The film opens with a quote, an epitaph by JM Edmonds which was popular during WW1:

"Went the day well?
We died and never knew.
But, well or ill,
Freedom, we died for you."

And, spoken by one of the protagonists, this gives a slight clue as to the course the action will take.


The basic plot is this: A large number of German soldiers, cunningly disguised as British ones, descend upon a tiny village and demand to be billeted. Here and there they give little clues - jotting down european-style numerals, claiming to be Mancunian but not knowing Manchester has an area called Picadilly, carrying German-branded items - but the locals either think they are imagining things or run unwittingly into the local collaborator with their fears and he persuades them not to take things further.

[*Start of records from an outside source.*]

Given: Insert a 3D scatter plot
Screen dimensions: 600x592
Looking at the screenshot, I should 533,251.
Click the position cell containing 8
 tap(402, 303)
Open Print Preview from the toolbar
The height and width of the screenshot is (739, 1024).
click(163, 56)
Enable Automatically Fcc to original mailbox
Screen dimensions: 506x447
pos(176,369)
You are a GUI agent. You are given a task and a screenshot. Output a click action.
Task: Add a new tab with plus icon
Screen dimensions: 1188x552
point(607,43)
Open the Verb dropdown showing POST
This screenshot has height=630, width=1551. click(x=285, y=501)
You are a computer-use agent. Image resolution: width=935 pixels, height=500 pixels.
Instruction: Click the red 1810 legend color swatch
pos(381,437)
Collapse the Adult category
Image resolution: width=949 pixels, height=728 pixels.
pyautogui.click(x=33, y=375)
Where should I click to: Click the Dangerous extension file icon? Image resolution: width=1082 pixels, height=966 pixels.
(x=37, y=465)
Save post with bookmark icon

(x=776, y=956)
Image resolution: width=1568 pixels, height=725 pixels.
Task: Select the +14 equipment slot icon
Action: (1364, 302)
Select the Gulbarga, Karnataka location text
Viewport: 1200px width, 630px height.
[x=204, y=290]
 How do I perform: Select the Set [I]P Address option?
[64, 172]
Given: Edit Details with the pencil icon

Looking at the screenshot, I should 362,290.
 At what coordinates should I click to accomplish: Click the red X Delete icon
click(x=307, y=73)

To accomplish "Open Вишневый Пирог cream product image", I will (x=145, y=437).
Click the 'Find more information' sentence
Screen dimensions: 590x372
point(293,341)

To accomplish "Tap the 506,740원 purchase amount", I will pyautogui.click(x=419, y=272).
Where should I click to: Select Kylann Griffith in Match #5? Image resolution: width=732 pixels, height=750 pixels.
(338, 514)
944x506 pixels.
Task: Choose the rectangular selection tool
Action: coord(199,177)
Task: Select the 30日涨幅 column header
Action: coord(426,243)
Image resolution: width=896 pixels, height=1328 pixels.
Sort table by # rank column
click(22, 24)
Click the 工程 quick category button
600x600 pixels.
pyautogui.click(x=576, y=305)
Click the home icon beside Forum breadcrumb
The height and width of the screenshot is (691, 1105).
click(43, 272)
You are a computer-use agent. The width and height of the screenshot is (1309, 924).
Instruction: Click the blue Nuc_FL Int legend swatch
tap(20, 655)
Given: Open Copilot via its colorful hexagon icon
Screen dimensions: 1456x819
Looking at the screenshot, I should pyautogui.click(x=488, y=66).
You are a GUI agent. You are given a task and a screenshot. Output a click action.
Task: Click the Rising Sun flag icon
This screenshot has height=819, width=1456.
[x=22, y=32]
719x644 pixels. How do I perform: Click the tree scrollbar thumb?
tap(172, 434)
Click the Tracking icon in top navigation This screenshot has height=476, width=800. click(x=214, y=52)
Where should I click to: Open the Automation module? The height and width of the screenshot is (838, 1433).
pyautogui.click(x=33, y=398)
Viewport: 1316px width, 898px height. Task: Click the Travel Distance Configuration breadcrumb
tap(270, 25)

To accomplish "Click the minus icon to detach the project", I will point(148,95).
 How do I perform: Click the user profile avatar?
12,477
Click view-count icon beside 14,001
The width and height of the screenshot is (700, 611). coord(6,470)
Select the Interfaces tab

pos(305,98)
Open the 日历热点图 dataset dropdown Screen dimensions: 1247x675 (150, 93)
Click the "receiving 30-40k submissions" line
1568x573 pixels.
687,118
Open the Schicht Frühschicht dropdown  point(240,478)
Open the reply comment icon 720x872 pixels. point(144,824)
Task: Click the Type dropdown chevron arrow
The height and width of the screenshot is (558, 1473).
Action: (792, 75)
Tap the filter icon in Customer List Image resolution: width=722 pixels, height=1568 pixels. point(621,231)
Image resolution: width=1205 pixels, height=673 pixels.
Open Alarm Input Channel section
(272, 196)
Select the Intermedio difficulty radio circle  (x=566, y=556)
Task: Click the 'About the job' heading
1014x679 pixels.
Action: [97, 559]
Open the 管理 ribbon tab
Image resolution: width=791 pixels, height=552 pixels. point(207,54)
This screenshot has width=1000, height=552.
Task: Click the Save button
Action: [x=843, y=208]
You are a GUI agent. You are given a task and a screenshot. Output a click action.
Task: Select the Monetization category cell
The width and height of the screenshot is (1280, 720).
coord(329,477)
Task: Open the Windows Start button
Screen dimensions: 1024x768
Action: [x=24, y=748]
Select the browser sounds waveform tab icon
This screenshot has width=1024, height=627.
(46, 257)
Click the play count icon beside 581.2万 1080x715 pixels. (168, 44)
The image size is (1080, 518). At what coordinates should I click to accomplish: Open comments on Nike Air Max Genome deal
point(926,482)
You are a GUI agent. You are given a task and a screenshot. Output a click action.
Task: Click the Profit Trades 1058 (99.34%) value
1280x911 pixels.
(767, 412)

It starts out with all the hallmarks of a typical Ealing comedy, funny, jolly, lively. Even when the meance appears, at first it is merely amusing. I particularly relished the idea of a single village harbouring so many different regional accents - Welsh, Northern, several varieties of Southern, and a mish-mash of different class accents, not always in the most appropriate mouths.



But what really stands out in this film is the brutality. It's not soldiers and plucky young men being killed in combat in this film: the first casualty is an elderly vicar. The paltry Home Guard, made up of men either too old or too young to fight, is massacred in one go. Children, poachers, elderly women, no-one is safe and a whole lot of stabbing and shooting goes on. Even in 2010 it's quite unusual to see children shot on film, so for 1942 I guess that was quite daring! It;s equally unusual to see civilians killed in war movies made during the way - the whole point of these propaganda pieces was usually that the plucky locals were rewarded with a casualty-free victory. It's the one stroke of realism in what is otherwise a fantasy piece.

The uncharacteristic brutality also means that when the villagers finally get the upper hand, the audience feels a sense of suspense: so many of their initial efforts are thwarted that at first it seems unlikely this final thrust will succeed.

The portrayal of the Home Guard is quite hilarious - and almost naughtily satirical for its time.

Despite being a comedy, this film is probably one of the less romantic war films made at the time, because it addressed the fact that innocent civilians die in wartime - something often glossed over. It's probably a fairly sticky point to make when trying to boost morale, but it makes for a better film. The effect is counteracted by the fact that the film starts and ends with a sequence that tkaes place after the main events - ostensibly in peacetime - which suggests the war is won and all is well.

I hear the critics were unimpressed, but the audiences were respectable. However, almost seventy years on this is definitely one of the most enjoyable war films I've ever seen. It's also (apparently) Dame Thora Hird's first film role, and quite jarring for those of us who only ever watched her as a very elderly lady in the 1980s and 1990s.